Susan Raymer passed away on May 10, 2018, after a brief period of illness due to brain cancer.
Born Zuzanna Antonina Matusik a year after her parents came to United States from Poland in 1939, she was known to her friends and family as Susan. She grew up on Long Island, in Jericho, New York, on her family’s farm. After graduating from Bethpage High School she went on to secretarial school to help support her widowed mother, Antonina Grabovy Matusik, and to help put her two younger brothers through college. A quick study, diligent and reliable, Susan quickly made her way to the post of executive secretary at Long Island Lighting Company, a position she held for several years.

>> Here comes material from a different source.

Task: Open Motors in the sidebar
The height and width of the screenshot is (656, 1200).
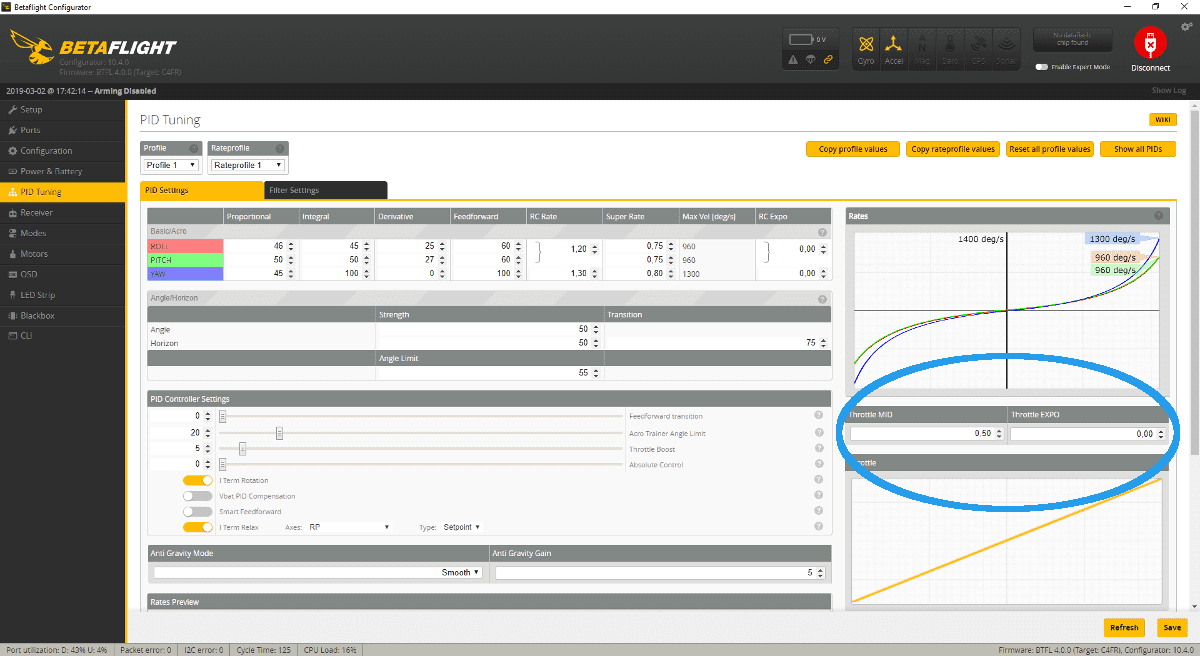Action: pos(34,254)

In 1971 she met and married her husband of 47 years, James Raymer. They made their life in Huntington, New York, where they had two daughters. In 1989, they moved to McKinney, Texas, and lived there for the next 30 years, until retiring to Summerville, South Carolina, about six years ago.
She was a great cook; her family will dearly miss her lasagna, meatballs, lemon chicken, and potato salad, but most of all her presence at the family table. Susan enjoyed playing cards her whole life, and really honed her skills in her retirement at the Del Webb community in Summerville. She loved to travel and try new restaurants and, most recently, vacationed on cruises extensively with her husband, James. She particularly delighted in being “Babci” to her two granddaughters, who will feel her gentle, quiet support from above now.
She is preceded in death by her brothers, Edward and Albert Matusik, and is survived by her husband, James Raymer, daughters Jennifer (Christopher Suellentrop) and Melissa (Daniel Lowe), and young granddaughters Antonina (“Nina”) and Alice.
Visitation will be held at the McAlister-Smith Funeral Home in Goose Creek, South Carolina at 869 St. James Avenue from 6 to 8 pm on Monday, May 14. A funeral mass will be celebrated at Immaculate Conception Catholic Church at 510 James Avenue, also in Goose Creek, South Carolina, at 10 am on Tuesday, May 15. Burial will be private.
In lieu of flowers, donations may be made to the National Multiple Sclerosis Society, a lifelong cause she supported as her brother Edward suffered many long years from MS.